Re: Inter-process communication - does data hit disk?

From: Jamie Vicary (Xjamie.Xvicary_at_Xmansf.Xox.Xac.Xuk)
Date: 08/12/04


Date: Thu, 12 Aug 2004 12:37:54 +0100

Joe,

        Thanks for the response.

Joe Knapka wrote:
> Jamie Vicary <jamie.vicary@mansf.ox.ac.uk> writes:
>
> > Dear all,
> >
> > I have two processes running on the same workstation, and I want them
> > to communicate with each other. I don't want them to have to
> > synchronise themselves with each other, as by definition that would
> > require one of them to wait for a bit, and robustness is very
> > important - so sockets are out. I want to use files.
>
> You should probably investigate the socket API further. There is no
> necessary synchronization when using sockets. Checking whether data is
> available on a socket, or whether a socket is writable, without
> blocking is easy (man select). You might also consider FIFOs (man
> mkfifo). In any case, whether you use sockets or FIFOs or files,
> you'll probably need to use select() to decide if and when to read
> data.

How big is a socket buffer anyway? On the order of tens of kilobytes?
What determines the size? Is the size modifiable?

> > How much would this slow me down?
>
> Anything actually getting written out to disk and then read back
> in will slow you down *a lot*. Orders of magnitude, compared with
> keeping everything in RAM.
>
> > I might have to transfer gigabytes
> > of data between my processes. Now, presumably, when you write
> > something to a file it doesn't actually 'hit disk'
>
> It certainly will hit disk if you write enough data to require the
> kernel to free some buffers -- which you probably will if you're going
> to be writing gigabytes of data. *Any* IPC mechanism is going to
> eventually hit some form of throughput constraint. With sockets, for
> example, when the kernel can't give you more buffer space it will
> block your send() operations. Of course, if that happens it means that
> your consumer cannot handle the data as fast as your producer is
> generating it, so you *want* this behavior.

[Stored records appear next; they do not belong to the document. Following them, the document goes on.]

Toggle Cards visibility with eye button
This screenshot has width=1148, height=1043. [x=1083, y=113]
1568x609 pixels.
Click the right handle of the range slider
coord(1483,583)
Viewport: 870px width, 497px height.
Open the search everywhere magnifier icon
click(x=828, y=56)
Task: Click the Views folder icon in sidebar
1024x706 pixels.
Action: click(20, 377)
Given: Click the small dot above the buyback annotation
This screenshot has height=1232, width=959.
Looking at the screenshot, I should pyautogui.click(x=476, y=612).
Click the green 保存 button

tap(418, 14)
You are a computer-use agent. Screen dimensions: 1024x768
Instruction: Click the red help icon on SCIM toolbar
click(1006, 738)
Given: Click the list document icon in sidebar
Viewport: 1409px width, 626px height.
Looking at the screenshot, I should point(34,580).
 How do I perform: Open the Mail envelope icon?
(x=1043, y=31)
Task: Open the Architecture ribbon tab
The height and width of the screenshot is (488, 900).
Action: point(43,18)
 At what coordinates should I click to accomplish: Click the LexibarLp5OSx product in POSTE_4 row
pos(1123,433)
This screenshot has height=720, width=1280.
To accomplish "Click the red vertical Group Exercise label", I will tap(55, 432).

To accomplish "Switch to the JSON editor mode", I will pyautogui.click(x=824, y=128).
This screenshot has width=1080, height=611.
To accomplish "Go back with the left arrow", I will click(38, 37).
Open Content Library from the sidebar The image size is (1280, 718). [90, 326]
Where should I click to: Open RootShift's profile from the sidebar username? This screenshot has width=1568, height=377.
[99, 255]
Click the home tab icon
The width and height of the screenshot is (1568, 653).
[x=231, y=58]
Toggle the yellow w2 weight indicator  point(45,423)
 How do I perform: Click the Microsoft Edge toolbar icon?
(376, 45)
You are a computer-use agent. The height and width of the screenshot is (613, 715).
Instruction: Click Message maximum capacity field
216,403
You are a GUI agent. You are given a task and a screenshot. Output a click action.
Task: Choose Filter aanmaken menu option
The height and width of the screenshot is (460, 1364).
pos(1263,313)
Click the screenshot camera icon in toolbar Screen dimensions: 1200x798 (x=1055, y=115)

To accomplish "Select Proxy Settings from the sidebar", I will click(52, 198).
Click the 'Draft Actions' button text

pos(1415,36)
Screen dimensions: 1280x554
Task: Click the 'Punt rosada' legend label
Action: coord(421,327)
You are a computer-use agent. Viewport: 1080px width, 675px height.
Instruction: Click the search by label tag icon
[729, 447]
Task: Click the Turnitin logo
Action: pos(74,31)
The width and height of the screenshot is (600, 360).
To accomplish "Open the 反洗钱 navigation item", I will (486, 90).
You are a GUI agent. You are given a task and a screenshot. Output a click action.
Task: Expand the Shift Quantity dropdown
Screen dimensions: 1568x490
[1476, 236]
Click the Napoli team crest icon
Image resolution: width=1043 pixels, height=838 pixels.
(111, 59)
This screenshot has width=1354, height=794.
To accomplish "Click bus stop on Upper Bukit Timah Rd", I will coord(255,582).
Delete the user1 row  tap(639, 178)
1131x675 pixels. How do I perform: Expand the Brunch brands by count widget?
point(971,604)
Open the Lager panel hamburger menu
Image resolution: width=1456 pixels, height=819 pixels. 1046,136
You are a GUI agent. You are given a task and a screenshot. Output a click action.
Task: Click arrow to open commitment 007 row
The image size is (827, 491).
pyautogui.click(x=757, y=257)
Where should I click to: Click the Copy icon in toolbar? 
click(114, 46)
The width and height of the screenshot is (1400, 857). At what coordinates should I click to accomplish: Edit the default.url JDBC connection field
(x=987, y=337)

Okay - perhaps my emphasis was a bit wrong. I will rarely, if ever, want
to transfer gigabytes of data; I just want the protocol I use to be
*potentially scalable* to such large datasets.

> > - it stays in RAM
> > a) because the computer might be too busy at the moment to coordinate
> > the complicated business of sending commands to the hard disk, and b)
> > because the file data might well be needed in the near future. Is this
> > true?
>
> That depends on a lot of factors. Things that need to get written out
> do. If you're writing to a file on disk, from the kernel's point of
> view that definitely counts as "stuff that needs to get written out",
> 'cause hey, why else would you bother writing to a disk file, eh? It
> won't happen synchronously, but it will happen eventually (like when
> some random user types "sync").
>
>
> > If this is true, does that mean that my process which is receiving the
> > data will be able to read it from disk as fast as if it was accessing
> > data stored in a very large array of its own? If not, why not?
>
> No, because sometimes (and you can't predict exactly when), the kernel
> is going to decide to write some of your data out in order to free RAM
> resources for other purposes. When that happens, your data is evicted
> from RAM in favor of something else, and your consumer process is
> going to need to read that data back in. So you've just made a
> needless trip to and from the disk, taking potentially a great many
> microseconds.

Ah - but that's just it. What sort of time are we talking about before
the data hits disk and is deleted from RAM? Milliseconds? Minutes?
Somewhere in between? What if the RAM isn't being used much? The kernel
might just keep the file information in RAM until the system is shut
down (or someone types "sync"), becauase a file that has just been
created is more likely than any other random file on your hard disk to
need to be used in the near future.

> Performance-wise, it's far better to let the producer
> block and let the consumer catch up, leaving your code CPU-bound (all
> other things being equal). (But if your program uses much more memory
> than the size of physical RAM, it's likely some of your data will be
> swapped out at some point anyway, whether you use disk files
> explicitly or not.)
>
> > A ramdisk isn't the answer to my needs, because I just can't count on
> > there being enough RAM for the data on any machine I have to run my
> > programs on.
>
> Then you *are* going to block waiting for your data channel sometimes,
> either on the read or the write end, or both. Sorry. You could think
> of a FIFO as a specialized ramdisk that permits only reading from one
> end and writing to the other, and blocks the reader if the disk is
> empty and the write if it's full. You can't do much better than that,
> and it doesn't make sense to try to build that functionality yourself
> on top of the filesystem, since it's already been done for you. And
> further, you can think of a Unix socket as a full-duplex version of
> the same idea. (To a first approximation anyway.)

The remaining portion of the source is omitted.